視覚的錯視はAppleの得意技——Apple Watchが20年前に証明した手法
「光学的なごまかし」と聞くと眉をひそめる人もいるかもしれないが、Appleはすでにこの手法で成功を収めている。9to5Macが指摘するように、初代Apple Watchがその先例だ。ディスプレイの黒い背景と光沢ある黒いガラスベゼルを融合させることで、実際よりもベゼルが細く見える錯視効果を生み出した——あの設計が、今回の予測と同じ発想の延長線上にある。

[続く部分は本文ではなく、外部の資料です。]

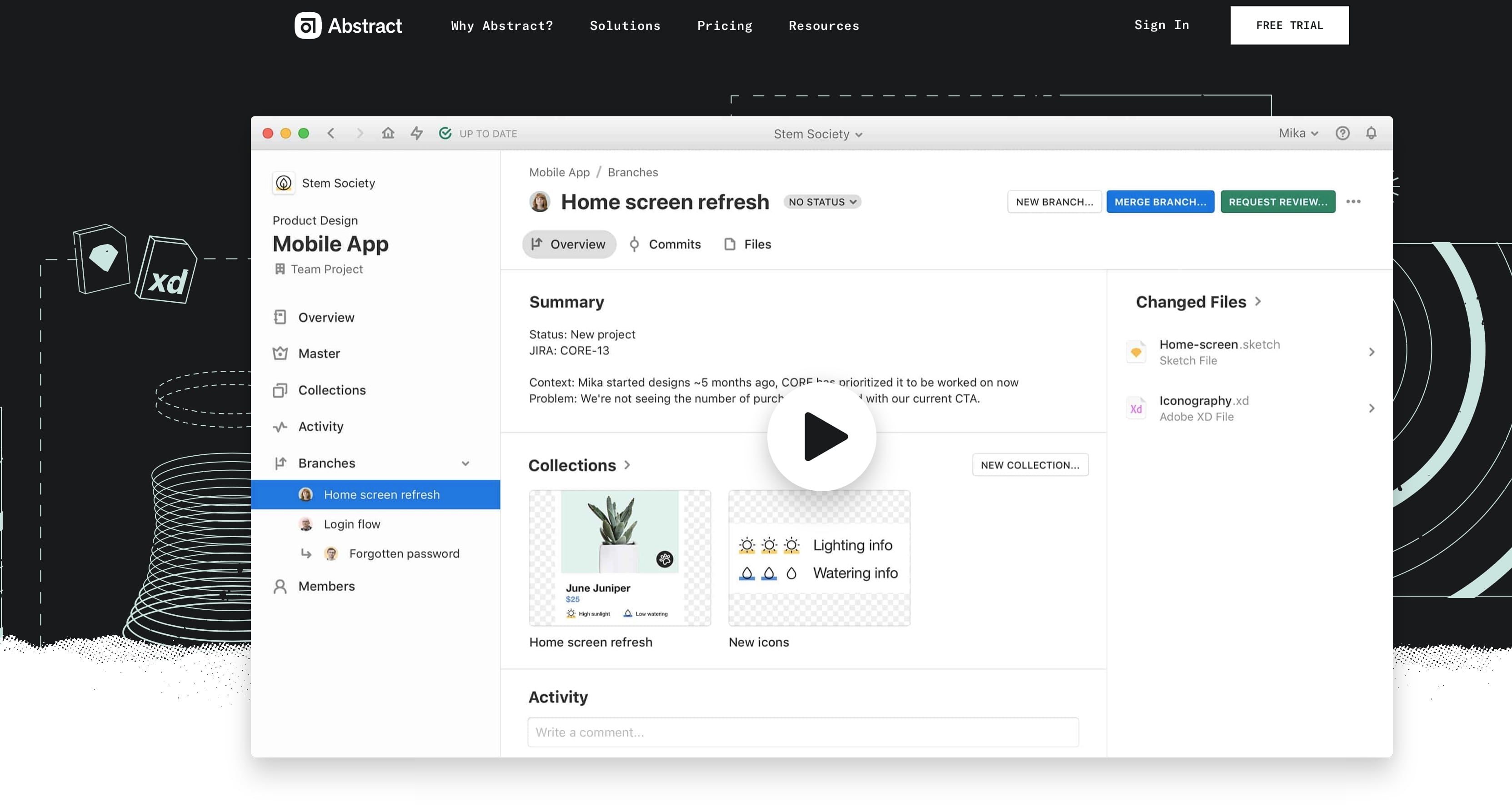The width and height of the screenshot is (1512, 807).
Task: Open the help question mark icon
Action: point(1342,133)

この一貫性こそが、9to5Macの筆者がIce Universe氏の投稿を「説得力がある」と評価した理由だ。「製造面では既存の生産技術を活用できる現実的な手法でありながら、20周年という節目に相応しいインパクトを生み出せる内容」という評価は、単なる期待感ではなく、Appleの設計哲学の文脈から導き出された判断と言える。
一方でMacworldは同投稿を「かなり投機的な内容(rather speculative)」と位置づけており、9to5Macの筆者自身も、この評価を踏まえたうえで「それでも自分には説得力がある」と述べている。情報の性質を正直に示した表現であり、過信は禁物だ。
Q&A
Q. 20周年記念iPhoneはいつ発売される予定ですか? 2027年に発売されると広く信じられていると9to5Macは伝えているが、Appleからの公式発表はなく、現時点では予測の域を出ない。購入を検討しているなら、まず2026年モデルを評価したうえで、2027年の公式発表を待つのが現実的な判断だ。

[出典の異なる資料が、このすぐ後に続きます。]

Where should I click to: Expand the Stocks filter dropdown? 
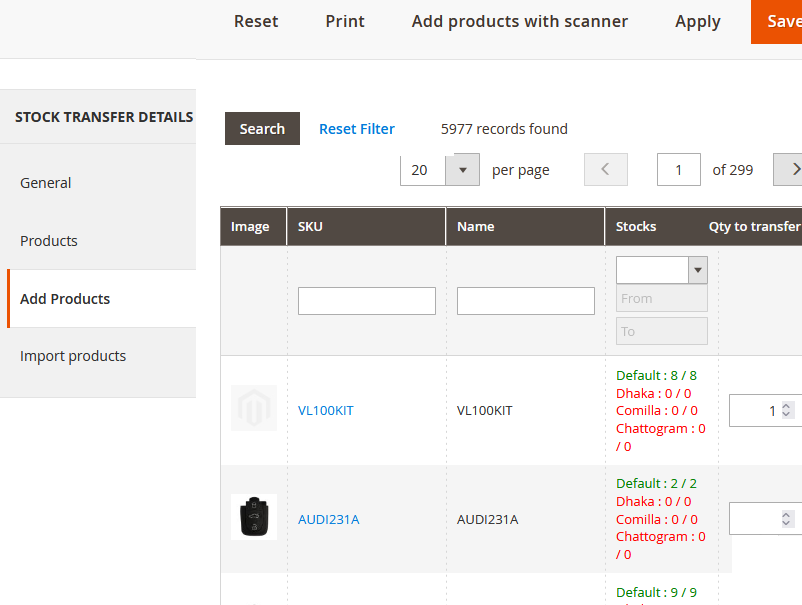click(698, 270)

Q. 「Liquid Glassディスプレイ」は実際にどう違うのですか? Ice Universe氏の主張に基づけば、物理的な湾曲を最小限に抑えながら、光学屈折と視覚的錯視によってベゼルをほぼ見えなくする技術だ。ユーザーが体感できる変化としては、「画面がフレームの端まで広がって見える」という没入感の向上が最も大きいと考えられる。ただしAppleがこの名称を公式に採用したという確認はない。

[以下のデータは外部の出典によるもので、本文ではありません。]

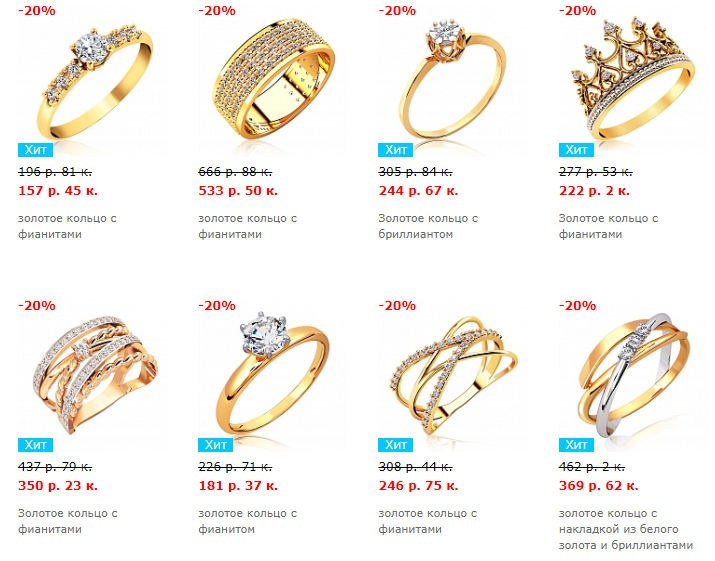Open the crossover ring image priced 246 р. 75 к.
The height and width of the screenshot is (561, 715).
point(454,374)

Q. この情報はどこまで信頼できますか? Ice Universe氏は複数のApple製品情報を事前に的中させてきた実績を持つリーカーだが、今回の内容についてMacworldは「かなり投機的」と評価しており、信頼性は限定的だ。Appleによる公式確認が出るまでは、可能性のひとつとして受け止めるのが適切な距離感だ。
Appleの20周年という節目がどんな製品として結実するか——続報を待ちながら、その答えを楽しみにしたい。